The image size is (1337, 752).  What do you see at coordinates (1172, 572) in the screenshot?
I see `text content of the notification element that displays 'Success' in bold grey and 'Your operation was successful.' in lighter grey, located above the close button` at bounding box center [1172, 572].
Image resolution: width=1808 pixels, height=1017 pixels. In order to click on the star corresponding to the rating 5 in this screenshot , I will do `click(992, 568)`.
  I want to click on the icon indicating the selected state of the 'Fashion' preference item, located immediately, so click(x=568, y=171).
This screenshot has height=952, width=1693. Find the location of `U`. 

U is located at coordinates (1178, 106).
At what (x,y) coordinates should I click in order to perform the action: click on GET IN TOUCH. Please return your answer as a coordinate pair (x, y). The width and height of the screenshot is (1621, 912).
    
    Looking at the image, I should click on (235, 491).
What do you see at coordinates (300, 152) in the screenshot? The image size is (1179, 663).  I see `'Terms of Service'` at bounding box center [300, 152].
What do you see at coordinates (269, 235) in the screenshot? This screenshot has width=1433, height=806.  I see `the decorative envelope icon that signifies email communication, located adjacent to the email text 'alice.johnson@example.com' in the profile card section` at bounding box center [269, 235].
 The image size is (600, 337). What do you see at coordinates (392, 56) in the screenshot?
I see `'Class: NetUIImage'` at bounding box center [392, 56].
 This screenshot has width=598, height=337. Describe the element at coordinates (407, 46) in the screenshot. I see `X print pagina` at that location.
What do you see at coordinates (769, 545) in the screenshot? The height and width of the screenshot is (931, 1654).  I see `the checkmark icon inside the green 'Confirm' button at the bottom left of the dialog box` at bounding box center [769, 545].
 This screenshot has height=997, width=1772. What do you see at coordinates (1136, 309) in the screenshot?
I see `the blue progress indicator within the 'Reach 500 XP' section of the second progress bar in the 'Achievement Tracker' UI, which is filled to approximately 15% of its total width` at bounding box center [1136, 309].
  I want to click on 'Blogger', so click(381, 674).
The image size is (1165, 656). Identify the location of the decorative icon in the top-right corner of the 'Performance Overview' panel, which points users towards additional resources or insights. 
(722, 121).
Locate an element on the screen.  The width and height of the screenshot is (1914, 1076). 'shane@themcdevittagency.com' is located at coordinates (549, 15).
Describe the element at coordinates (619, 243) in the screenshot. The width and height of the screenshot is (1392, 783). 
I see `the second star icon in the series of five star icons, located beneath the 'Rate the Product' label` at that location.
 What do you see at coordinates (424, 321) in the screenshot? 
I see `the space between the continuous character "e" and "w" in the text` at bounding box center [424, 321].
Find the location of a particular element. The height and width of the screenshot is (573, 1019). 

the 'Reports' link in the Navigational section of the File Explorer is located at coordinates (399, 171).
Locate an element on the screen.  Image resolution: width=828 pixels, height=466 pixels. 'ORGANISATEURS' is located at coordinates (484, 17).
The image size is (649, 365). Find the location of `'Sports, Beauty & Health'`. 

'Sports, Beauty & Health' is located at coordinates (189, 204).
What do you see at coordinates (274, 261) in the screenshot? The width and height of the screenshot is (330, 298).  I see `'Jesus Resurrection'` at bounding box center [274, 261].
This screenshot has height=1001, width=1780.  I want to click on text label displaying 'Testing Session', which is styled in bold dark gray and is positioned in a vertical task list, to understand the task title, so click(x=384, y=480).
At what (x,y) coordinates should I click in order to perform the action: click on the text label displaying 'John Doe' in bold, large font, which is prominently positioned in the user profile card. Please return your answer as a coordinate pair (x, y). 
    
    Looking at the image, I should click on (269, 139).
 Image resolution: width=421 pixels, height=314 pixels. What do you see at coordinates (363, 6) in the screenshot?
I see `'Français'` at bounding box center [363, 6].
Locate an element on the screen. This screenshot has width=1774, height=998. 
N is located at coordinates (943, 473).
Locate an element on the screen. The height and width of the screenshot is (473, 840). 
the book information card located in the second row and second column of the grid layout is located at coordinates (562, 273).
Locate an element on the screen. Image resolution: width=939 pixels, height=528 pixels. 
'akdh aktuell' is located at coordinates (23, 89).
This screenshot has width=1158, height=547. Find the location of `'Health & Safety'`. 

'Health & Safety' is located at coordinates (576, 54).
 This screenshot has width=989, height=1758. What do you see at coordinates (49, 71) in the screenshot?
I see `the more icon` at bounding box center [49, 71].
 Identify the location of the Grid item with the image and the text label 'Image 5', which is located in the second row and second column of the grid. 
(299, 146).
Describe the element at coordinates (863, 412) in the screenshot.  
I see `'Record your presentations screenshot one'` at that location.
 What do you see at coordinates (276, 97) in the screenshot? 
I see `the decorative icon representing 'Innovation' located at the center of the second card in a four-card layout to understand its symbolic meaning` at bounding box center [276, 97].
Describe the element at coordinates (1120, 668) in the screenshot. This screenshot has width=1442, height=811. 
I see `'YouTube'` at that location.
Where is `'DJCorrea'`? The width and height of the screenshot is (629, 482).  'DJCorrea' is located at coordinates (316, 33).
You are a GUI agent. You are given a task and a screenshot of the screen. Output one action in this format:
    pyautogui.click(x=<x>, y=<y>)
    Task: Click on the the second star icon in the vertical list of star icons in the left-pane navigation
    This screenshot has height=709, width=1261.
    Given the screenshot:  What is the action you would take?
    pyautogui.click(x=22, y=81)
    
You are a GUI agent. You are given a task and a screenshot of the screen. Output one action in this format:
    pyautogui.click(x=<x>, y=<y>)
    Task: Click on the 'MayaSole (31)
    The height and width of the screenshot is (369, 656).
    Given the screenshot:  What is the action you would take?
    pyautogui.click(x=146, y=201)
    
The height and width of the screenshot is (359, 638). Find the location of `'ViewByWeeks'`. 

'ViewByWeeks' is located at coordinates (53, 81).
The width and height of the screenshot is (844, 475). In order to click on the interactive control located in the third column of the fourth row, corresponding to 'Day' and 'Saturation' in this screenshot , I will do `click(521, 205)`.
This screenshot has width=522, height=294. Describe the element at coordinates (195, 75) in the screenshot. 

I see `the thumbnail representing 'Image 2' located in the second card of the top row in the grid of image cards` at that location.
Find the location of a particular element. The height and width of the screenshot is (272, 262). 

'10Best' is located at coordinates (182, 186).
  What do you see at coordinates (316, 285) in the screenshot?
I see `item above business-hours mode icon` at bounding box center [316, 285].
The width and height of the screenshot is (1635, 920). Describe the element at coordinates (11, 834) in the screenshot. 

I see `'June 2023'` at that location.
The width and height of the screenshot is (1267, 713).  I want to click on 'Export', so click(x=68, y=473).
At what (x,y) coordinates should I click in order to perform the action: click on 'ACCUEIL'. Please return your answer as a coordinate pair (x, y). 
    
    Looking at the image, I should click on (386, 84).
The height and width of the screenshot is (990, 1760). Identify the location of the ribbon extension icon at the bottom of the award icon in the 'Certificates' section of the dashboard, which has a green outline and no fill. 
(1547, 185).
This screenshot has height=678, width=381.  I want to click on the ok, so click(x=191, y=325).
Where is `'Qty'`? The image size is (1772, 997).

— Por hacer —
Presenta como lista numerada, sin las líneas en blanco, todo lo que va desde la línea que contiene "This screenshot has height=678, width=381." hasta el final de los registros, con ambos extremos incluidos.

— Respuesta —
1. This screenshot has height=678, width=381.  I want to click on the ok, so click(x=191, y=325).
2. Where is `'Qty'`? The image size is (1772, 997).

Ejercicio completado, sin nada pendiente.